## [What you have to do]
Pick out each line of the entries that contains the word "dropdown" and copy it.
#### Dataset records ####
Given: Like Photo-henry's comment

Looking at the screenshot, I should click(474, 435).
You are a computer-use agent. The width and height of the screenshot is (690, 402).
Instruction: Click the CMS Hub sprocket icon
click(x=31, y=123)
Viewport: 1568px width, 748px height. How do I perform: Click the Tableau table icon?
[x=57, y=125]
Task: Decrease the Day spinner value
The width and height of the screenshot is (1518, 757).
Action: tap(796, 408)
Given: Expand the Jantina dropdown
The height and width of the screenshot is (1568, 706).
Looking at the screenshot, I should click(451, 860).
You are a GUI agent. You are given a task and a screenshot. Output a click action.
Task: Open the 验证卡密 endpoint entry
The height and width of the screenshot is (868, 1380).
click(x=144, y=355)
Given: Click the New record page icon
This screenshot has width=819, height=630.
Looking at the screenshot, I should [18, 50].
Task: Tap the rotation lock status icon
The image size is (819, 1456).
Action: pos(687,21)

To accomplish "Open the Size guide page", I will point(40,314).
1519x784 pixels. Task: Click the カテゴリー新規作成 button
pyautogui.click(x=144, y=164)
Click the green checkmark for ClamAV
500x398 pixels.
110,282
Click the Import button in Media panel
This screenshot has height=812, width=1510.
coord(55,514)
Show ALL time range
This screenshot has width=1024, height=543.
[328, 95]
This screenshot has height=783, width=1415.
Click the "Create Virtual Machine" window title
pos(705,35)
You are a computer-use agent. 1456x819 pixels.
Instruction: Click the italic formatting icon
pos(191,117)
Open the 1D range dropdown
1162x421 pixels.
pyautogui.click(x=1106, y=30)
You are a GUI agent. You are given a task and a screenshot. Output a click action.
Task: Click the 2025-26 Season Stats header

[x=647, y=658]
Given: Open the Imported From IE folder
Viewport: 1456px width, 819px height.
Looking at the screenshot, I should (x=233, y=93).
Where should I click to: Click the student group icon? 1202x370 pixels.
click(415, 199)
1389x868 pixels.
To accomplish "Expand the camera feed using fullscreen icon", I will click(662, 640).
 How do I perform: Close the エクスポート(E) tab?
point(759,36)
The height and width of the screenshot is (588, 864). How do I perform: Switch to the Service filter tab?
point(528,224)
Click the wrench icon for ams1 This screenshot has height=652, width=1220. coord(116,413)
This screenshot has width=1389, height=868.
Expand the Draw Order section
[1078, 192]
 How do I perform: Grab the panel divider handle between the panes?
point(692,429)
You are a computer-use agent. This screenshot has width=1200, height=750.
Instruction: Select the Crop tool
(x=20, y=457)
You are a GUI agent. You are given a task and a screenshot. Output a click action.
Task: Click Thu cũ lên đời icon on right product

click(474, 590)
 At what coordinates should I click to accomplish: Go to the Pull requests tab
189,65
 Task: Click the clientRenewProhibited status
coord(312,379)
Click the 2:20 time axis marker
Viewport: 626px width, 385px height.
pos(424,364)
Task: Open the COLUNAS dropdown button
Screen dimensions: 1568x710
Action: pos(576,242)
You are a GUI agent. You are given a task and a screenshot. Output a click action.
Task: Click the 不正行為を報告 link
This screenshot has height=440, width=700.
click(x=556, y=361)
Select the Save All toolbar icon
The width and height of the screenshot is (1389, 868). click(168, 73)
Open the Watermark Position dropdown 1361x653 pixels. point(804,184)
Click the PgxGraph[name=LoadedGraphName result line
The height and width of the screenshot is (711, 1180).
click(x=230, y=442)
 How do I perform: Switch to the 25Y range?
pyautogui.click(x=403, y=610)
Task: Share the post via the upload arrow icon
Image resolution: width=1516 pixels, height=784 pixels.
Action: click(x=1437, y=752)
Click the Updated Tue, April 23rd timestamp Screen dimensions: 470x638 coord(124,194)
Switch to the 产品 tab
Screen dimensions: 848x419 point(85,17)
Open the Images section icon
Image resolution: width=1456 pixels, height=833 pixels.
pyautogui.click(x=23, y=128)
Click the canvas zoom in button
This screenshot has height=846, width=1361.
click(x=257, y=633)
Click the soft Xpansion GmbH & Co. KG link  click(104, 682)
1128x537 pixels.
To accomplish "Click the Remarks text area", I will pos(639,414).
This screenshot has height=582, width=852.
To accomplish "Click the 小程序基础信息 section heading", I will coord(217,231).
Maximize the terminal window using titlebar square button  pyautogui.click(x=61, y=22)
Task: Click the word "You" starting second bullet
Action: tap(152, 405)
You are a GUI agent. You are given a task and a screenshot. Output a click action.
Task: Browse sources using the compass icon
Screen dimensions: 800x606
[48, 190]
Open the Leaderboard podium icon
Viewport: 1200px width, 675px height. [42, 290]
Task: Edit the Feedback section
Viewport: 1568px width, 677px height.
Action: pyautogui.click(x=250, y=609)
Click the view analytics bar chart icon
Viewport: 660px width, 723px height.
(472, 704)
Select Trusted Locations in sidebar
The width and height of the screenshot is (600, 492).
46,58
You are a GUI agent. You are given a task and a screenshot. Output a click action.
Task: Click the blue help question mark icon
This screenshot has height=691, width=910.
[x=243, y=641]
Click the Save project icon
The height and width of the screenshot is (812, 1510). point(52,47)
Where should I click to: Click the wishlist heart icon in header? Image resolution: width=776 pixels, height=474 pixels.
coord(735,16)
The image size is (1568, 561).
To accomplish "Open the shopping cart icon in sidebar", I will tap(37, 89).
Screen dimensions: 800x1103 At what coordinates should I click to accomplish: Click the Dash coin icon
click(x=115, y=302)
####
## [Task answer]
Given: Expand the Jantina dropdown
Open the 1D range dropdown
Task: Open the COLUNAS dropdown button
Open the Watermark Position dropdown 1361x653 pixels. point(804,184)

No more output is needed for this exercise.